Впрочем, выбора у нее не было: после исчезновения того самого незадачливого матросика, донесшего на Эрнесту, на нее настороженно косились все офицеры-испанцы; несколько раз девушка замечала за собой слежку и могла лишь гадать, от них самих или непосредственно от капитана исходит инициатива той. Но напрямую никто ничего ей не высказывал – матросы же, напротив, заметив это, начинали относиться к ней с чувством, отдаленно напоминавшим ту симпатию, которую Морено всегда умела вызывать у подчиненных.

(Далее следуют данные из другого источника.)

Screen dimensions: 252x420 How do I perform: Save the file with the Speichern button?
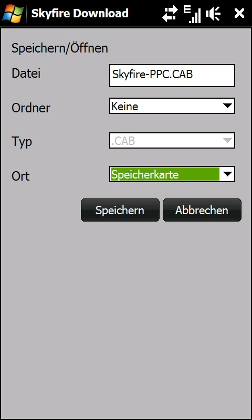(x=120, y=210)
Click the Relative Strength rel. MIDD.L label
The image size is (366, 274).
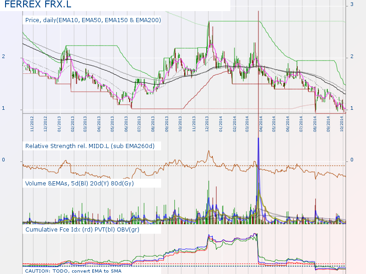coord(90,146)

Об Эдварде Дойли и о своих родителях, надежда увидеться с которыми уже погасла в ее сердце, она почти не думала – хотя одному Богу и ей самой было известно, каких усилий это стоило Эрнесте. Она ждала, работала, снова ждала, окидывая все вокруг себя настороженным взглядом и впитывая каждую мелочь, способную помочь ей в осуществлении побега – а именно на него в первую очередь и стоило рассчитывать: зная капитана Рэдфорда-старшего, Морено понимала, что меньше всего от него стоит ожидать самоубийственной атаки в лоб.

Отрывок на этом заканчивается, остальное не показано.